▶ EXTRACT TO READ

Now, in regard to this game, I am not very excited. I was never a fan of fantasy tracks. A game with all fantasy tracks is not interesting to me.
 
I always thought that procedurally generated tracks would be a great idea for a rally game. By its nature, a rally game takes away one of the most important parts of the sport when the player memorize the track. Creating new versions of the stage procedurally would maintain the freshness of the experience.

Now, in regard to this game, I am not very excited. I was never a fan of fantasy tracks. A game with all fantasy tracks is not interesting to me.

Agree. I dont want to race generated tracks. I mostly want to race real world tracks and sometimes fictional if its really good. And as you said. If this had been a rally game, it would have been different. With a good physics model it might have been a great rally sim.
 
I always thought that procedurally generated tracks would be a great idea for a rally game. By its nature, a rally game takes away one of the most important parts of the sport when the player memorize the track. Creating new versions of the stage procedurally would maintain the freshness of the experience.

Now, in regard to this game, I am not very excited. I was never a fan of fantasy tracks. A game with all fantasy tracks is not interesting to me.
Procedurally generated rally stages? One of the best ideas I heard in relation to sim-racing. Codies should take note (most of the Dirt Rally stages look generated anyway). No wonder the word procedurally itself contains the name of the sport :)
I would suggest, however, generating them from some kind of a seed (a word, a number, whatever).
 
Procedurally generated rally stages would require the pace notes to be generated in the same way too. I believe in the pace notes in Dirt Rally are still manually made, I doubt that they could match the quality of the current pace notes.

That said: procedurally generated hillclimb courses + daily seeded run = awesome
 
Procedurally generated rally stages would require the pace notes to be generated in the same way too. I believe in the pace notes in Dirt Rally are still manually made, I doubt that they could match the quality of the current pace notes.

That said: procedurally generated hillclimb courses + daily seeded run = awesome
If the bends and straights of the course get parametrized, this makes deriving the resulting pace notes a pretty straightforward task. Not that they are perfect in, say, RBR... And making them like this would produce more consistency.
Anyway, generating hillclimb courses is also good :)

Judging by the video, though, it doesn't look like this particular implementation of the concept is any good for this task.
 
For me, sim racing already stands on its own and I don't have any ties to IRL whatsoever. I drive the best combos for sim racing. Period. Regarding "raceability" I believe fictional tracks can be every bit as raceable as IRL tracks but not sure how procedural tracks will/would accomplish this. Having said that, I rarely encounter a combo that is not raceable, especially in high-power historic vehicles.
 
Grid2 has tracks which change as you drive around them - I HATE driving those - proc. gen. MIGHT work for a rally-style game but no circuit racer is interested in 'guessing what corner is coming next' surely?

▶ JOB
Answer these questions about the forum discussion of procedurally generated tracks:
1. What does one poster suggest procedurally generated rally stages be generated from?
2. Which game is said to have tracks that change as you drive around them?
3. What else would procedurally generated rally stages require to be generated in the same way?
The data that follows has no connection to the text above.

▶ STUDY MATERIAL

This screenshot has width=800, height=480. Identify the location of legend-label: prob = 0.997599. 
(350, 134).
---
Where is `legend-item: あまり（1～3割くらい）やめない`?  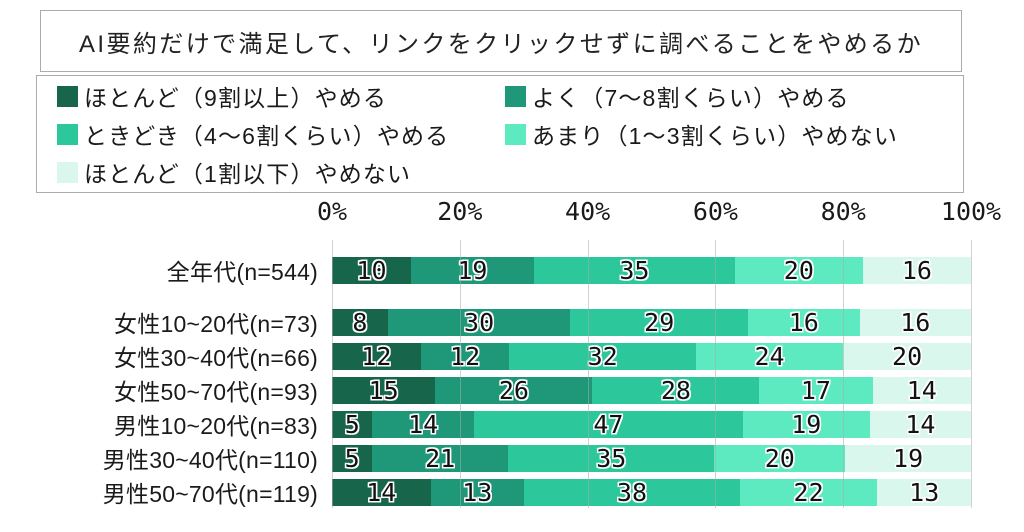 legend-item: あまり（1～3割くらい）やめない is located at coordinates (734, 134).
--
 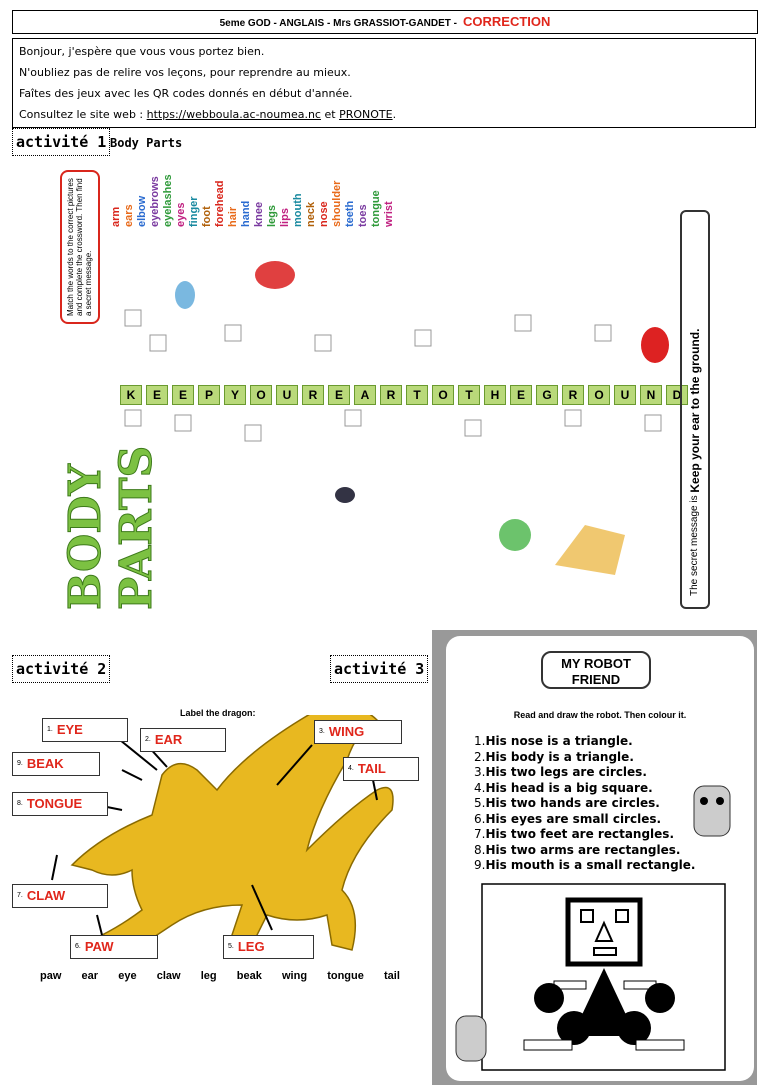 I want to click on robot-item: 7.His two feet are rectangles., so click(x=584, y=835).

▶ SOLUTION FOR THIS EXERCISE
1. Some kind of a seed, such as a word or a number.
2. Grid2.
3. The pace notes.